Android topples Symbian as world's No. 1 mobile OS

A new report from Canalys shows that 32.9 million Android-based phones shipped worldwide in the fourth quarter

For the first time in its short history, Google Android is now the No.1 mobile operating system in the world, according to research firm Canalys.

A new report from Canalys shows that 32.9 million Android-based phones shipped worldwide in the fourth quarter, eclipsing the 31 million Symbian-based phones that shipped over the same period. It was the first time shipments of Android phones had topped shipments of phones based on Symbian, which has long been the most popular mobile operating system in the world.

HISTORY LESSON: A brief history of Android

Canalys says that shipments of Android phones rose by more than 600% year-over-year and Android phones accounted for around 32% of all smartphones shipped in the fourth quarter, up from just less than 9% of all device shipments in the fourth quarter of 2009. Symbian, by contrast, accounted for 44.4% of smartphone shipments in the fourth quarter of 2009 while accounting for 30.6% of smartphone shipments in the fourth quarter of 2010.

Apple, which is said to be ramping up iPhone 5, shipped 16.2 million smartphones in the fourth quarter of 2010 (16% of the total share) and finished in third place behind Symbian and Android. Research in Motion's BlackBerry OS finished fourth, totaling 14.6 million smartphone shipments in the fourth quarter of 2010, or 14.4% of the total share.

Android's growth in the mobile operating system has consistently exceeded expectations, as research firm Gartner two years ago had predicted that Symbian would still be the world's most popular operating system heading into 2012. Although Gartner significantly raised its expectations for Android over the past year, the firm had still projected that Symbian would be the top mobile operating system in the world in the fourth quarter of 2010.

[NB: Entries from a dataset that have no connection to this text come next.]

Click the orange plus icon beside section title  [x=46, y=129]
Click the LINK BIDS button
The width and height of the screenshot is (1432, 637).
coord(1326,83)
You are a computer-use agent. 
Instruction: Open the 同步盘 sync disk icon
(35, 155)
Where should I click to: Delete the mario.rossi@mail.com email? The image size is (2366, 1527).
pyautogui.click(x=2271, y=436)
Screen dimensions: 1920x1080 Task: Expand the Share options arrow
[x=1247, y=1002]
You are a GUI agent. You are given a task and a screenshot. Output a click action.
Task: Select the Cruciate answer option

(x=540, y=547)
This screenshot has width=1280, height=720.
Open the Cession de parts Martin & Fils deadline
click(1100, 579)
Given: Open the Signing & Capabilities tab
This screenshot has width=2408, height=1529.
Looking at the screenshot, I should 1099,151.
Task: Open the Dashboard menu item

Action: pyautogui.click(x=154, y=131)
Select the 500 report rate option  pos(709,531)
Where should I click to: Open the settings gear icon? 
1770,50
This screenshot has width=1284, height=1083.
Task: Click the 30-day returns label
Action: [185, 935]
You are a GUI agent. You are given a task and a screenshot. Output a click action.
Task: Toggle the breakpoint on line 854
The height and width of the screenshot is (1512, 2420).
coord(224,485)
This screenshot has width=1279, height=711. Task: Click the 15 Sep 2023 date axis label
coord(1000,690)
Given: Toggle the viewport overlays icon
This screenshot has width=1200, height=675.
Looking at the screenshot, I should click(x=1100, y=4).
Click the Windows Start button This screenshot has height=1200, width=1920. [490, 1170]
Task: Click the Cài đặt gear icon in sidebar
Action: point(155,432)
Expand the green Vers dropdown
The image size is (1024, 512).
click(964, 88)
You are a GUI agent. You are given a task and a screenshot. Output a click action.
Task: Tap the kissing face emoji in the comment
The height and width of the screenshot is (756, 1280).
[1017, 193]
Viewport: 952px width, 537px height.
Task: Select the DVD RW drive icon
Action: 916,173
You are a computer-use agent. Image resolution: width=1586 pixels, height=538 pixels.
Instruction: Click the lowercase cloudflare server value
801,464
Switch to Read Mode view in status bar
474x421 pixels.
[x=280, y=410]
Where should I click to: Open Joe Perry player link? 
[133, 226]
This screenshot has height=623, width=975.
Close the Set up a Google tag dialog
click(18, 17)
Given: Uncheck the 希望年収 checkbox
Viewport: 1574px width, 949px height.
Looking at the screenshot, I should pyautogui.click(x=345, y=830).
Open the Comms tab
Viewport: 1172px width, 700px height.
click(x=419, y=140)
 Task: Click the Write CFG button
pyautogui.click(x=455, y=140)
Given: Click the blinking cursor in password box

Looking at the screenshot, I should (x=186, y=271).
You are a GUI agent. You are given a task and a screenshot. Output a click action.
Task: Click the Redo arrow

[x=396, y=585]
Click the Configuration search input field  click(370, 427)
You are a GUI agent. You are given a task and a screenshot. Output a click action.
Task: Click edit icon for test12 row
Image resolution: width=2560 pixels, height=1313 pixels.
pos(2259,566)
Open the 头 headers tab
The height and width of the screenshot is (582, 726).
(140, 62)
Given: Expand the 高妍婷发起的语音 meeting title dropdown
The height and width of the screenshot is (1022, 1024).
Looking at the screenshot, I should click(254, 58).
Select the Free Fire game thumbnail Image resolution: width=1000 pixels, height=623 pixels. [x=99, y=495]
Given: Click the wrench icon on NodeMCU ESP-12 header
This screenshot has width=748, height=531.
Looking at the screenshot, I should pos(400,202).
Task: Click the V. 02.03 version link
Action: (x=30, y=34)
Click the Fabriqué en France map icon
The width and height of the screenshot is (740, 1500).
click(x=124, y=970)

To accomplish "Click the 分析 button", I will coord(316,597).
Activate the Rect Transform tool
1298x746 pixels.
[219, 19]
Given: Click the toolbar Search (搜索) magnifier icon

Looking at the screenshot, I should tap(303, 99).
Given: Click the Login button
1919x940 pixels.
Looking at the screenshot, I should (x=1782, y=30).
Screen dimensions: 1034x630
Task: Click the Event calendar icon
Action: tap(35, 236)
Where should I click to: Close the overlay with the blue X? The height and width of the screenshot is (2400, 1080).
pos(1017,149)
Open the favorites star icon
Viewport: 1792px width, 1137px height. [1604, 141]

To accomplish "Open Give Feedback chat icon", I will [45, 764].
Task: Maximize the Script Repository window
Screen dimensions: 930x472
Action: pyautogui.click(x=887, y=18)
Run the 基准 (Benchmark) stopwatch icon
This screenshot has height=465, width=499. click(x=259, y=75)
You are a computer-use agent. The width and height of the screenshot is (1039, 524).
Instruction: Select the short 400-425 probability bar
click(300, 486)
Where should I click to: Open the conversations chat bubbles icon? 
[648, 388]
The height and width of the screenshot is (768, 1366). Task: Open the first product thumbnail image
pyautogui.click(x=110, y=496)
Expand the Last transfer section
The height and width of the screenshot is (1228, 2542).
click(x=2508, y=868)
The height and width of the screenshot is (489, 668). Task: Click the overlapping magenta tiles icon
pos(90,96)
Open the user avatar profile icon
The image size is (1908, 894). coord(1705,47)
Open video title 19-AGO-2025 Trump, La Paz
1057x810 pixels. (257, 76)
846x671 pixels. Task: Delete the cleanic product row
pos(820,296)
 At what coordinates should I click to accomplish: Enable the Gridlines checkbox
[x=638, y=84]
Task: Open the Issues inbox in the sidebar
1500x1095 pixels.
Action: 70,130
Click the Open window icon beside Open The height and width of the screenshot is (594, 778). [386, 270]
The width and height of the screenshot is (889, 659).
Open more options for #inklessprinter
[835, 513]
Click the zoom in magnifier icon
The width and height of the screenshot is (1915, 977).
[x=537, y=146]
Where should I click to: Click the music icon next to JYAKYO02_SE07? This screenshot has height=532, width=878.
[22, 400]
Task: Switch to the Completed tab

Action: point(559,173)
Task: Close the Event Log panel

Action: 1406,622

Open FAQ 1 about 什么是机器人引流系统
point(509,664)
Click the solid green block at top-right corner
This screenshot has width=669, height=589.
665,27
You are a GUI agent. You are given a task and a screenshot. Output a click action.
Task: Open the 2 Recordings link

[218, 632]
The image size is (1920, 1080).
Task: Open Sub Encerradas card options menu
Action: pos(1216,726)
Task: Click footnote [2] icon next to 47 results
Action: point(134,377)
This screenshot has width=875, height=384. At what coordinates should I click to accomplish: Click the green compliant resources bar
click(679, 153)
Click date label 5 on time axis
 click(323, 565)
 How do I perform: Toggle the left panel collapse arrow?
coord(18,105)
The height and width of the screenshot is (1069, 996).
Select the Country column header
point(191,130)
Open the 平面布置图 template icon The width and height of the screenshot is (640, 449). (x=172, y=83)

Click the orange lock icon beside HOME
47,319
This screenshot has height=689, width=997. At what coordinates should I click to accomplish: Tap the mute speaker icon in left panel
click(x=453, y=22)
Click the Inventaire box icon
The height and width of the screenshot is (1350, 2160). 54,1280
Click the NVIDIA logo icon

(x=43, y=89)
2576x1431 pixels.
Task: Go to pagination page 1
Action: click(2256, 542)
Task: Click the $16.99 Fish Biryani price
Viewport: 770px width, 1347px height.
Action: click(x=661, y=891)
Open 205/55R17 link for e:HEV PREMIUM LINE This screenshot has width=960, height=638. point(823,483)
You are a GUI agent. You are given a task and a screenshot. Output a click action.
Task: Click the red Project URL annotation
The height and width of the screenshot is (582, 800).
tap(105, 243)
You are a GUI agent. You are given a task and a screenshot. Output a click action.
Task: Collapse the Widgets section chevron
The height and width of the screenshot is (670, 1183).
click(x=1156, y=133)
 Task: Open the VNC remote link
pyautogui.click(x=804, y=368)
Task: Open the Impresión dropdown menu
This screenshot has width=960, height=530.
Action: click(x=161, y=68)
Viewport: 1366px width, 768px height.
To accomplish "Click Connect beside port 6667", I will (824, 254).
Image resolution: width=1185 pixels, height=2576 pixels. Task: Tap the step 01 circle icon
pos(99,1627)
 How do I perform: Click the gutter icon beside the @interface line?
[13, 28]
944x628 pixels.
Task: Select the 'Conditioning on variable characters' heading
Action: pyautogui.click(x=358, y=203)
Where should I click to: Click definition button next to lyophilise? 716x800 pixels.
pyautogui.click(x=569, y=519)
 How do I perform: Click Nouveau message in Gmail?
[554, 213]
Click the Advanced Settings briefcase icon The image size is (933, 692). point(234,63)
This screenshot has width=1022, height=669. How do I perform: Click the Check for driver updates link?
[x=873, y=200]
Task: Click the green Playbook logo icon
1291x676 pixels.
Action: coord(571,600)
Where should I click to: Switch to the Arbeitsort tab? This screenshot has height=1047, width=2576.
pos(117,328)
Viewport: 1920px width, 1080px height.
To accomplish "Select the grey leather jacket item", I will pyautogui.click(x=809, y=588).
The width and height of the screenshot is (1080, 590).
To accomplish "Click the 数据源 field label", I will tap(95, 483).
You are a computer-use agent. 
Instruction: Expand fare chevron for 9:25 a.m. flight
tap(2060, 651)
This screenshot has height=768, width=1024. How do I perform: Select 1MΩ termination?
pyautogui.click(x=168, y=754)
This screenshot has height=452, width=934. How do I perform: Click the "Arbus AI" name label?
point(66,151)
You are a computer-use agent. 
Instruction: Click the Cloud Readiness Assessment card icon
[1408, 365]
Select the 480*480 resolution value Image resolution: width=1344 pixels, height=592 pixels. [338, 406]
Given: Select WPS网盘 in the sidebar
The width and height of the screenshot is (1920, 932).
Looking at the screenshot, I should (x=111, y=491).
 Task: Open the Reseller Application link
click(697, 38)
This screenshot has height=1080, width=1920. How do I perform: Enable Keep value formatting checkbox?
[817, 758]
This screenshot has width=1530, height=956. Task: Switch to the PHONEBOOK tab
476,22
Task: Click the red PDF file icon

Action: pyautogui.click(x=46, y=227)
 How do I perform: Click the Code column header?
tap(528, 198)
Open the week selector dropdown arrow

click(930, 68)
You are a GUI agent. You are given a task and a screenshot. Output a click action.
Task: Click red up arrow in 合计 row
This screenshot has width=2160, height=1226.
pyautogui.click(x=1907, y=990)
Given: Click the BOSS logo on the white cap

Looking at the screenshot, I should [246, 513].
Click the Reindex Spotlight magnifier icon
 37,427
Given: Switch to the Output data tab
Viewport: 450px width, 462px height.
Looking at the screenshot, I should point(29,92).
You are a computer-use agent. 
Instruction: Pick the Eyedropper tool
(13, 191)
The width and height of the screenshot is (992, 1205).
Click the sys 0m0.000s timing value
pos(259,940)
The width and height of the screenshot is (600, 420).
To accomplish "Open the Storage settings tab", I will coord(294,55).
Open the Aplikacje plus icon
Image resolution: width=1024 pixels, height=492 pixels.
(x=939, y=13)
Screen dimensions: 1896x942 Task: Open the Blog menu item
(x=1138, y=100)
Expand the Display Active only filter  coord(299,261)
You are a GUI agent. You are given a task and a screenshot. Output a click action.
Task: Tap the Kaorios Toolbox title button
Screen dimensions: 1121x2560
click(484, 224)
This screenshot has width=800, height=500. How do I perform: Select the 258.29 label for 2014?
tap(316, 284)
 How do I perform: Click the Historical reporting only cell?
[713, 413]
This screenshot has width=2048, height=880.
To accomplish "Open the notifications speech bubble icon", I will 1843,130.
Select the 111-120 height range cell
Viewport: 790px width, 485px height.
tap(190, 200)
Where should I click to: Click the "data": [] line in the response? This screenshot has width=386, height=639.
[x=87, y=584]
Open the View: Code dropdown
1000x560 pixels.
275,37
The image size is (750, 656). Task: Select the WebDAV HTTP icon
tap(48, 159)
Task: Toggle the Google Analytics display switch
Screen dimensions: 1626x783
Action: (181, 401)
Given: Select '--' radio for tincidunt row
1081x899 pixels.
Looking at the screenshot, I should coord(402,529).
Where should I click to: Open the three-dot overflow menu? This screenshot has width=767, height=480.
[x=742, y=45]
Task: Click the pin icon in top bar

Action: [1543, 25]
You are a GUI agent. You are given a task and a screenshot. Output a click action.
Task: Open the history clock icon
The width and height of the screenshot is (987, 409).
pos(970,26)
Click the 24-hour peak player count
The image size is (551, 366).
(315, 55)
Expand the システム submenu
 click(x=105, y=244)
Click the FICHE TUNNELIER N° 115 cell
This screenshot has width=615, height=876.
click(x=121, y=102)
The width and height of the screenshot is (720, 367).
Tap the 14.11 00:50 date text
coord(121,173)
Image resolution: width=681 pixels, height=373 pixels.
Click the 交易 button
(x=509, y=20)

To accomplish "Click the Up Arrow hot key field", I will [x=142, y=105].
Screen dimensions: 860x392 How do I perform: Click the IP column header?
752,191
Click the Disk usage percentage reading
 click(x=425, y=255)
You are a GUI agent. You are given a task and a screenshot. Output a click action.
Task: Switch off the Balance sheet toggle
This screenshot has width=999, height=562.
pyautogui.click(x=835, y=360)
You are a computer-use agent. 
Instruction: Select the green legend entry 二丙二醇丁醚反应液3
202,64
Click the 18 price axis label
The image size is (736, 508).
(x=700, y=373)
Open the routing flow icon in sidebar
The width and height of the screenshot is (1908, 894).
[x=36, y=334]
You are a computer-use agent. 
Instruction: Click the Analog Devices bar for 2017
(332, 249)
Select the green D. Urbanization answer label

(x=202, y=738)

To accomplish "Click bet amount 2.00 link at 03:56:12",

Google first unveiled Android as a Linux-based open-source mobile operating system in late 2007 and it was embraced immediately by carriers Sprint and T-Mobile, with Verizon and AT&T following soon after. Since its debut three years ago, Android has risen rapidly, driven in part by the popularity of devices such as the Motorola Droid and the HTC EVO 4G. Google is currently putting the finishing touches on the 3.0 version of the Android platform, which is being tailored specifically to run applications and software on touchscreen tablet computers.